In this notebook, we explore the application of Hidden Markov Models (HMM) in predicting heart disease risk based on DNA sequences. Heart disease is a prevalent and life-threatening condition, and early detection is crucial for effective management. By leveraging HMM, we aim to identify regions within DNA sequences associated with high and low GC content, which have been linked to heart disease susceptibility.


# Hidden Markov Models (HMM) (40 points)

Hidden Markov Models are probabilistic models widely used in sequential data analysis, particularly in bioinformatics. They are characterized by states, transitions between states, and emission probabilities associated with each state. In our context, the states represent the underlying biological characteristics of DNA sequences, while the emission probabilities signify the likelihood of observing specific nucleotides given each state.

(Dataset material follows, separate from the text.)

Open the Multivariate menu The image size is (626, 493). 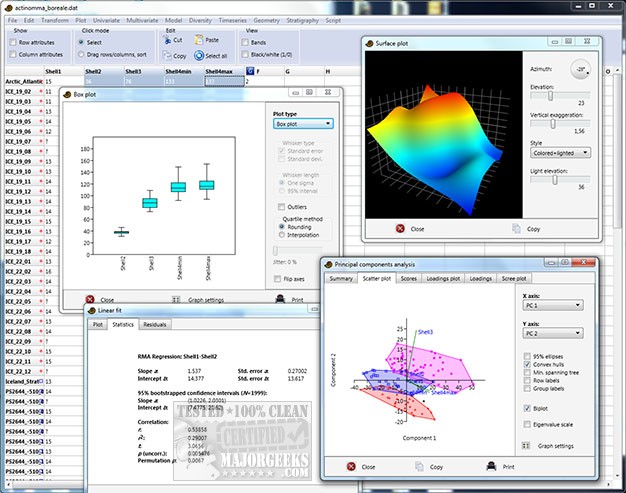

To facilitate our heart disease classification, we'll implement a custom Hidden Markov Model (HMM) class in Python. This class will include the Viterbi and Forward algorithms.

In [3]:
import numpy as np

class HMM:
    def __init__(self, states: list, emissions: list, start_probabilities: list, transition_probabilities: list, emission_probabilities: list):
        self.states = states
        self.state_labels = {i: state for i, state in enumerate(states)}
        self.emissions = emissions
        self.start_probabilities = start_probabilities
        self.transition_probabilities = transition_probabilities
        self.emission_probabilities = emission_probabilities

    def viterbi(self, sequence: str) -> tuple:
        n_states = len(self.states)
        len_seq = len(sequence)

        dp = np.zeros((n_states, len_seq))
        path = np.zeros((n_states, len_seq), dtype=int)

        for s in range(n_states):
            dp[s, 0] = self.start_probabilities[s] * self.emission_probabilities[s][self.emissions.index(sequence[0])]
            path[s, 0] = s

        for t in range(1, len_seq):
            for s in range(n_states):
                max_prob = dp[0, t-1] * self.transition_probabilities[0][s] * self.emission_probabilities[s][self.emissions.index(sequence[t])]
                max_state = 0
                for s_prime in range(1, n_states):
                    prob = dp[s_prime, t-1] * self.transition_probabilities[s_prime][s] * self.emission_probabilities[s][self.emissions.index(sequence[t])]
                    if prob > max_prob:
                        max_prob = prob
                        max_state = s_prime
                dp[s, t] = max_prob
                path[s, t] = max_state

        max_prob = dp[0, len_seq-1]
        last_state = 0
        for s in range(1, n_states):
            if dp[s, len_seq-1] > max_prob:
                max_prob = dp[s, len_seq-1]
                last_state = s

        opt_path = np.zeros(len_seq, dtype=int)
        opt_path[len_seq-1] = last_state
        for t in range(len_seq-2, -1, -1):
            opt_path[t] = path[opt_path[t+1], t+1]

        state_path = ''.join(self.state_labels[state] for state in opt_path)

        return state_path, max_prob

    def forward_algorithm(self, sequence: str) -> list:
        n_states = len(self.states)
        len_seq = len(sequence)

        forward = np.zeros((n_states, len_seq))

        for s in range(n_states):
            forward[s, 0] = self.start_probabilities[s] * self.emission_probabilities[s][self.emissions.index(sequence[0])]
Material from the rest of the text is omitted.